Apesar do avanço, Kalil diz que essa "ciência ainda não se transformou em riqueza para a sociedade, porque apesar dos avanços, ainda não conseguimos fazer todo o percurso da rota tecnológica na área de saúde". Falta um sistema de gestão que seja eficaz, além de maior financiamento. Na prática, existe um movimento do setor produtivo e iniciativas do governo, enquanto a universidade corre paralela, o que não deveria acontecer.

O médico e pesquisador lembra que o Brasil ocupa o 17º lugar em pesquisa clínica no mundo, perdendo grandes oportunidades de avanço tecnológico, muitas vezes por conta de uma desarmonia entre dois órgãos responsáveis por esse impulso, o Conselho Nacional de Ética em Pesquisas (Conep) e a Anvisa. "Essas duas instituições têm que ajudar na inovação, e não ser mais um obstáculo que teremos de cruzar."

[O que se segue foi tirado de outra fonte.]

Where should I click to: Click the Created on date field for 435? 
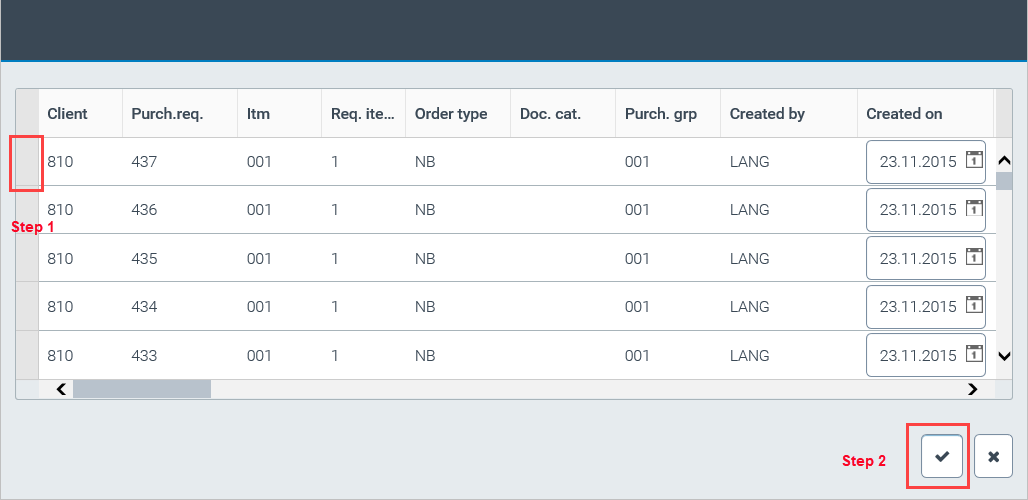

A lentidão na inovação não pode ser atribuída à falta de financiamento. "Nunca no país houve tantas linhas de crédito como agora. Falta de dinheiro não foi o que emperrou a pesquisa", diz Jorge Ávila, presidente do Instituto Nacional de Propriedade Industrial (Inpi). Ávila vê na timidez dos empresários insegurança em relação ao retorno de seus investimentos. Embora a lei de propriedade industrial seja avançada e segura, as incertezas estariam nos próprios órgãos do governo. Diferente de outros países, onde cerca de 90% dos investimentos em pesquisa e inovação são feitos pela indústria, no Brasil eles não chegam a 50%. A outra parte é feita nas universidades, provocando uma separação entre academia e setor produtivo.

Silvio Crestana, ex-presidente da Empresa Brasileira de Pesquisa Agropecuária (Embrapa), mostra o lado da pesquisa que vem dando certo no Brasil e que, na sua opinião, precisará ser seguido pela saúde. "Com pesquisas, quebramos o paradigma de que a soja não se desenvolveria no Mato Grosso e em Goiás. Não teríamos a melhor genética em bovinos se fôssemos ouvir a ciência daquela época. O Brasil é o terceiro maior exportador mundial, perdendo apenas para Europa e Estados Unidos."